AT&T/Time-Warner merger fails to excite investors
WASHINGTON — Shares of AT&T Inc. and Time Warner Inc. fell yesterday as investors didn’t appear thrilled by the proposed megamerger announced over the weekend.
In response to the $84.5 billion deal, Moody’s Investor Service said yesterday it had placed AT&T’s credit rating on review for a possible downgrade.
As speculation about the deal swirled Friday, AT&T shares slid 3 percent and Time Warner shares leaped 7.8 percent. In trading yesterday, the stocks closed down 1.7 percent and 3.1 percent, compared with their Friday closing prices.
Moody’s said the deal is expected to face “a rigorous regulatory review” in Washington and that approval could come with “conditions that could limit AT&T’s ability to use Time Warner’s content as a competitive advantage.”
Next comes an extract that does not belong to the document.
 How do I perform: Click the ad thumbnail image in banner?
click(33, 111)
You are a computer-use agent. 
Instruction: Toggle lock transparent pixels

“Regulatory conditions could ultimately undermine AT&T’s objective to differentiate its mobile and pay TV platforms with exclusive content,” the credit rating company said.
Meanwhile, Wall Street banks are writing some of their biggest checks ever to fund the takeover, seeking a bonanza of fees, despite the conc e rn that the $40 billion loan pledge may get caught up in a regulatory impasse.
JPMorgan Chase has pledged $25 billion, with Bank of America providing the rest, sources said. The lending commitment gives the banks an advantage on bond offerings that would find willing buyers among yield-starved investors, analysts say. At the same time the banks face the risk that the deal, along with a chunk of their balance sheets, would be tied up if regulators delay approval.
“This could be an especially lucrative deal for the banking industry; they’re going to make a lot of money if the deal gets done” said Bert Ely of Ely & Co. “The numbers on the credit piece look big, but I’m sure the credit risk will be spread widely.”